J’aime l’offrir afin de partager le rêve qu’un dieu existât et se manifestât. Pas n’importe lequel : celui que Buzzati convoque dans « La Leçon de 1980 ». Excédé par l’incurie des hommes, le Tout-Puissant décide de remettre de l’ordre ici-bas. Alors que l’apocalypse menace, le chef de l’Union soviétique meurt subitement. Une semaine plus tard, le même sort frappe son homologue américain. Par quelle coïncidence les deux hommes les plus puissants de la planète ont-ils pu trépasser en si peu de temps ?
Bientôt, tout doute se dissipe quand le vice-président américain est foudroyé à son tour. Buzzati écrit : « Non, on ne pouvait plus parler de hasard. Une puissance surhumaine s’était mise en mouvement pour frapper à échéance fixe les grands de ce monde (…). Par décret supérieur, la mort enlevait, chaque semaine, celui qui, à ce moment-là, était, parmi les hommes, le plus puissant de tous. »

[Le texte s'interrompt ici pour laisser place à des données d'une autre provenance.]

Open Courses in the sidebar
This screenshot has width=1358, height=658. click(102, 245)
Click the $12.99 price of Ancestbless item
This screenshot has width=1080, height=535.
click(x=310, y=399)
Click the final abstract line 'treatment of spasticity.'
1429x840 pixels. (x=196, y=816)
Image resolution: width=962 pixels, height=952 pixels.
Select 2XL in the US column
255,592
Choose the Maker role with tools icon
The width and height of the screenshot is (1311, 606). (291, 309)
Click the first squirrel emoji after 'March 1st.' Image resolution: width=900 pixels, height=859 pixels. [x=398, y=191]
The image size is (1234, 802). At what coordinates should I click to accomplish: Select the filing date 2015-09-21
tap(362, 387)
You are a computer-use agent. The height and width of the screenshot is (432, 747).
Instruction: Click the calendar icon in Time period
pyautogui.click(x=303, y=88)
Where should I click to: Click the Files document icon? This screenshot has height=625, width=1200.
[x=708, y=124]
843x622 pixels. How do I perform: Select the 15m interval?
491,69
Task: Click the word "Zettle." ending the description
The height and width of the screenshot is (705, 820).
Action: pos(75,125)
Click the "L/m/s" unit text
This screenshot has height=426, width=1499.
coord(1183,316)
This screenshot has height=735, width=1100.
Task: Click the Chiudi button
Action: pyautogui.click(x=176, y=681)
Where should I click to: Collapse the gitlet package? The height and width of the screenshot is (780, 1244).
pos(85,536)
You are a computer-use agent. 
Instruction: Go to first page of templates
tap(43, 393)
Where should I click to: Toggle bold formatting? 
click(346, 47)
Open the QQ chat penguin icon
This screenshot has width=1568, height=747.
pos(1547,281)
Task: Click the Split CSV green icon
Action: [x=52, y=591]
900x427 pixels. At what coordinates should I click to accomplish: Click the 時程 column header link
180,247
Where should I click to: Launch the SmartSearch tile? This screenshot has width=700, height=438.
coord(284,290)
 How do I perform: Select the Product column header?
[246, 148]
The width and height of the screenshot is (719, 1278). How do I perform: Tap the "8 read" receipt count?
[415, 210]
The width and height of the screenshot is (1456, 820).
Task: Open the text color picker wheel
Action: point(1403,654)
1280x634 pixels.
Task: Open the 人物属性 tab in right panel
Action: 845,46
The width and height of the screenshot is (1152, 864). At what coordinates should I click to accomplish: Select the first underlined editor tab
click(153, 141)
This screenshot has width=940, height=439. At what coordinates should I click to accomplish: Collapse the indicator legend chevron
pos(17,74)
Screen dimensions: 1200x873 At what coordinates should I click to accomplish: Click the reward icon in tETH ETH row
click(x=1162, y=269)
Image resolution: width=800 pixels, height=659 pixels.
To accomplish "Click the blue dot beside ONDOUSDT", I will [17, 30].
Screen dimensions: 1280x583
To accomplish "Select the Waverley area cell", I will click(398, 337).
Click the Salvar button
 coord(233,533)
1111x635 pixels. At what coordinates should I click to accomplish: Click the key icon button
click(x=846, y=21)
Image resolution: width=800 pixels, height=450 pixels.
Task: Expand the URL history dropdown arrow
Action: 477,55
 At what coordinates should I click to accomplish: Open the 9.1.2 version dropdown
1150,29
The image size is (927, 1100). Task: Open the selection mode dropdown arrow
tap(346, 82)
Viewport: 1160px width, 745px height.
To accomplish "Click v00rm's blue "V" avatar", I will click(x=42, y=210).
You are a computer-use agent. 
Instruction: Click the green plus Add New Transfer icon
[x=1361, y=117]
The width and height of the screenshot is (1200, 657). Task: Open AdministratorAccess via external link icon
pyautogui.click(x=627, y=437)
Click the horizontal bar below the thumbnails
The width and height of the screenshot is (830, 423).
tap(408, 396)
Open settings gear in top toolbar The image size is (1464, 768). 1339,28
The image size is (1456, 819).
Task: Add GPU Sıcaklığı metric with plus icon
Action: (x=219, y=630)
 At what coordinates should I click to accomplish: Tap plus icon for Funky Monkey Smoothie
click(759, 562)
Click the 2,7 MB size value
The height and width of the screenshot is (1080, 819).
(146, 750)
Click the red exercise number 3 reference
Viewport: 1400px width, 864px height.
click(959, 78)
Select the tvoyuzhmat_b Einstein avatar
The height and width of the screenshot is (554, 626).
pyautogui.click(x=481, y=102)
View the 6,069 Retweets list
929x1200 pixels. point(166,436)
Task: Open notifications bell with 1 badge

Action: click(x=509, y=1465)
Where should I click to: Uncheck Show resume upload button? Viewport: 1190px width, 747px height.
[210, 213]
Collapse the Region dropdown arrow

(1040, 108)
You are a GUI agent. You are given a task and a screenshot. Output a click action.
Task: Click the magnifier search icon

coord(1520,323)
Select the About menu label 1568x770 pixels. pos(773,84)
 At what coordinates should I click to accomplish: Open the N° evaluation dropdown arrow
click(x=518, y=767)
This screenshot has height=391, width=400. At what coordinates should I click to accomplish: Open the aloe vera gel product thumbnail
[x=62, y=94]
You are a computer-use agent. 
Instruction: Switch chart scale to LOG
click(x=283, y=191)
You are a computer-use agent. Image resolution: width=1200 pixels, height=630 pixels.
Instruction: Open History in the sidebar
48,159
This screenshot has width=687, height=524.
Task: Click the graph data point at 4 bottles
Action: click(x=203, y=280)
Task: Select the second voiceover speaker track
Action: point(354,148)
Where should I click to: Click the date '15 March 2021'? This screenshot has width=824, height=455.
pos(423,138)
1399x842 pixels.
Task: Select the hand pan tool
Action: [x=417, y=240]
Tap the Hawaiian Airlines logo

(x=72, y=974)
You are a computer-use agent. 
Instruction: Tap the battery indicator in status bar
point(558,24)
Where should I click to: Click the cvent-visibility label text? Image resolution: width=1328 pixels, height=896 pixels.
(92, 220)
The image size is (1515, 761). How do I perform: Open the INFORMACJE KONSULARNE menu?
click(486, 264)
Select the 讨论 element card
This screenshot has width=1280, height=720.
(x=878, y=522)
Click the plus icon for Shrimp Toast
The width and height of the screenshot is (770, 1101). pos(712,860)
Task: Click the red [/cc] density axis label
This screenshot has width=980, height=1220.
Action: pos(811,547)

Les pauvres mortels comprirent très vite à quel point ils l’étaient. Chacun craignant d’être le prochain à rejoindre le père éternel le mardi suivant, il n’y eut bientôt plus un président ni un ministre, plus un général ni un chef d’entreprise ou un milliardaire. En six mois à peine, il n’y eut plus l’ombre d’un conflit, local ou mondial ; plus de haine, plus de controverse ni de désir de domination. « Une quarantaine d’infarctus judicieusement distribués avaient suffi pour arranger les choses sur la Terre. » Quand je lis le journal, je ne peux m’empêcher de songer au K de Buzzati en me disant ceci : il serait temps que Dieu se manifeste pour régler les quelques problèmes du moment.
« Le K » (Il colombre e altri cinquanta racconti), de Dino Buzzati, traduit de l’italien par Jacqueline Remillet, postface de François Livi, Pocket, 448 p., 7 €.